LAUREN ESPOSITO: If you can imagine it, spiders are probably doing it as far as silk goes.
CORNISH: Lauren Esposito is a curator of arachnology at the California Academy of Sciences. She says spider silk is awesome because it's the toughest biomaterial known to humankind.
ESPOSITO: The Caerostris spider, which is the Darwin's bark spider from Madagascar, their silk is 10 times tougher than Kevlar.
MARY LOUISE KELLY, HOST:
And with material that tough, spiders can do remarkable things. Gabriele Greco of the University of Trento in Italy has seen a spider capture and lift a lizard into the air.
GABRIELE GRECO: How can an animal, which is, like, 2 milligrams to lift something which is 100 grams? So there is something going on which is not just the muscles.
CORNISH: As for what exactly is going on, Greco studied this superpower in what's known as tangle-web spiders. And those spiders do have tiny muscles. He says what they're using here is a sort of silk pulley.
GRECO: The listener in this very moment can imagine me to attach to him an elastic band. And then, I pull it a little bit. So the listener in this very moment can feel the force that pushes towards me. And this is one band. But what if I start adding bands and bands?
KELLY: In this way, the spiders can snag their prey at ground level and then slowly hoist them into the air, adding band after band of silk, which creates the necessary tension to lift the animal closer and closer.
GRECO: This is basically the physics of the pulley, the mechanics of the pulley.
CORNISH: Greco and his colleague tested the spiders' weightlifting abilities by presenting them with a challenge of Olympic proportions. Could they hoist an animal much stronger and heavier than themselves, namely a cockroach?

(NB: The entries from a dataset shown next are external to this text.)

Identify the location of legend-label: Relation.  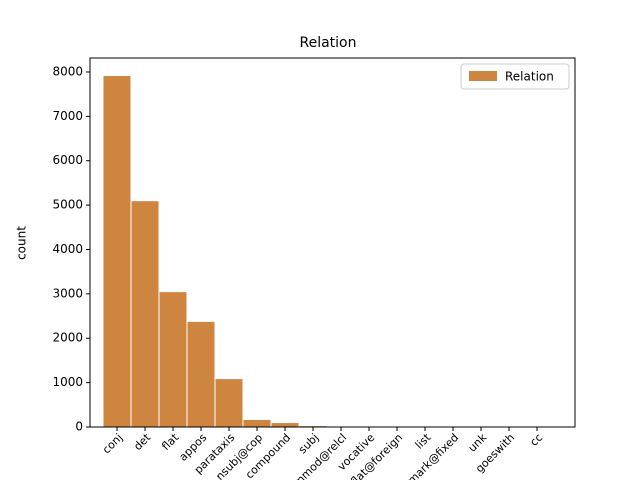
(530, 77).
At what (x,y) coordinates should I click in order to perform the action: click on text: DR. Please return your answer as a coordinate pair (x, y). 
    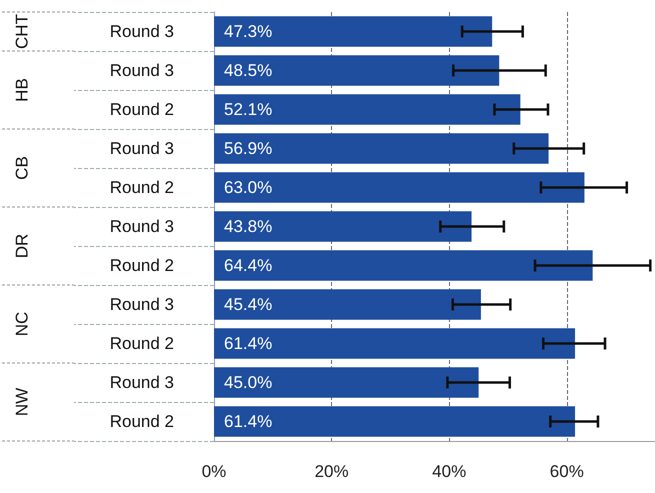
    Looking at the image, I should click on (22, 246).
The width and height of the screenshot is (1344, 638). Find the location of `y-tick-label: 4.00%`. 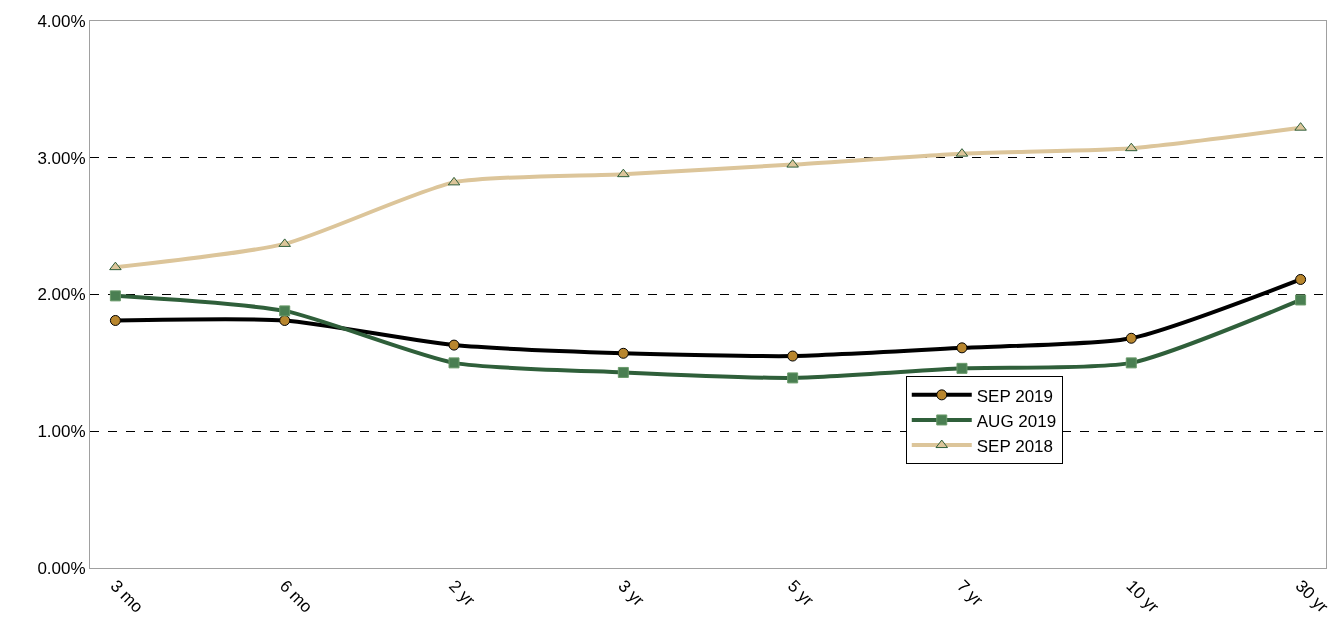

y-tick-label: 4.00% is located at coordinates (62, 21).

KELLY: They filmed the spiders deadlifting, so to speak, their prey and found one spider was able to use its silk engineering to lift a cockroach 50 times - five zero - heavier than itself. The details were published this week by the Royal Society.

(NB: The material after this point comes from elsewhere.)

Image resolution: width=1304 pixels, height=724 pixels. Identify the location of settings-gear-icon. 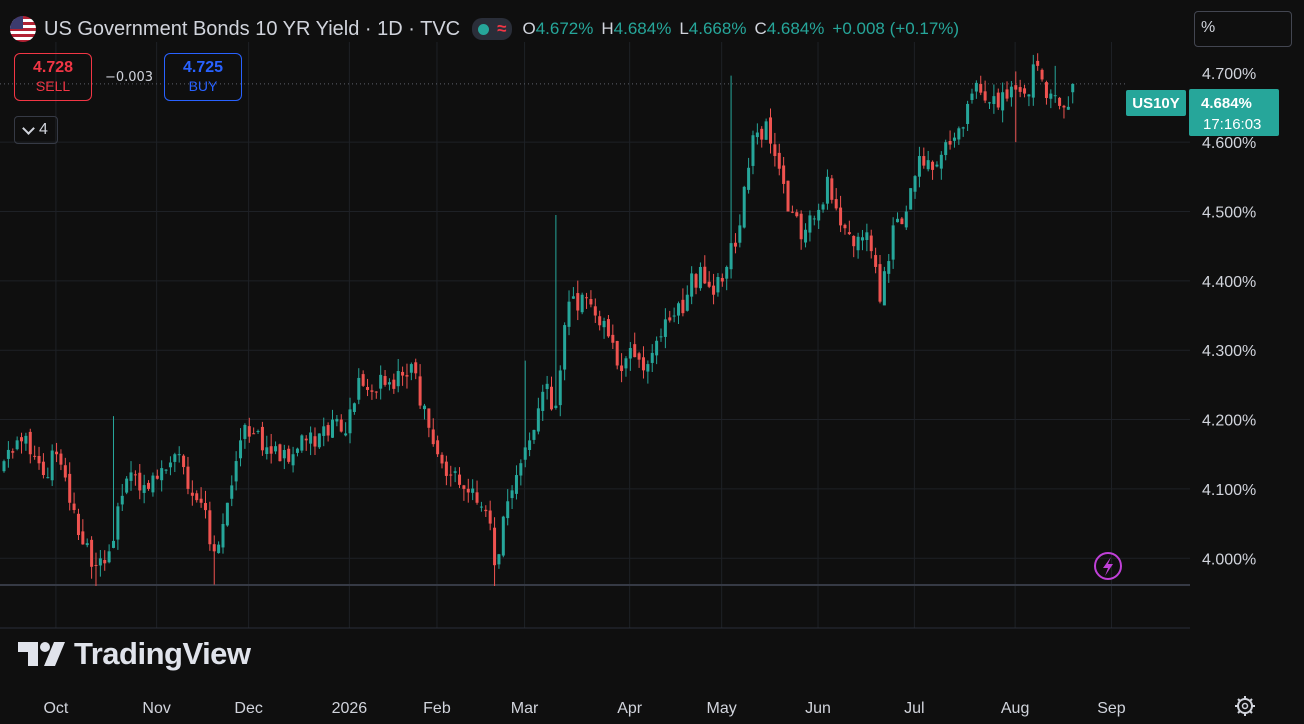
(1245, 706).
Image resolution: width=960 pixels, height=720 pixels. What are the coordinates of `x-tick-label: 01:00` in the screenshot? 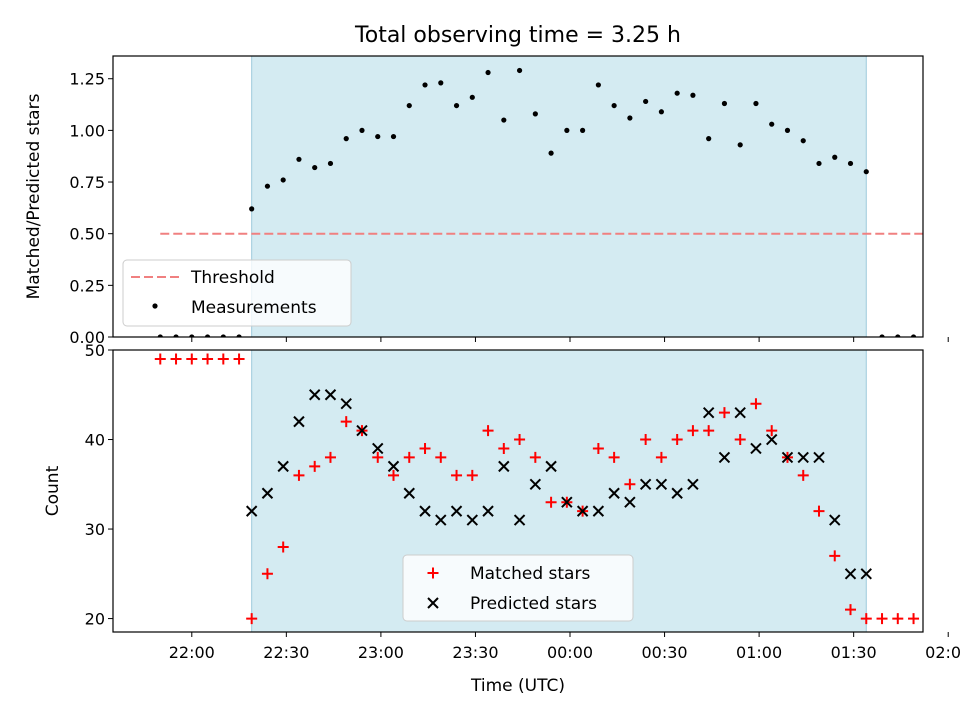 It's located at (759, 652).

CORNISH: Lauren Esposito of the California Academy of Sciences wasn't involved in the work, but says it's another example of nature coming up with a unique solution to a problem.
ESPOSITO: I think what's really cool about this study is the amazing things that we begin to understand about nature when we start to combine fields. So this is a study that combines methods from physics with biological information.
KELLY: And as we untangle more of these engineering tricks from spiders, maybe we'll pick up a few ourselves.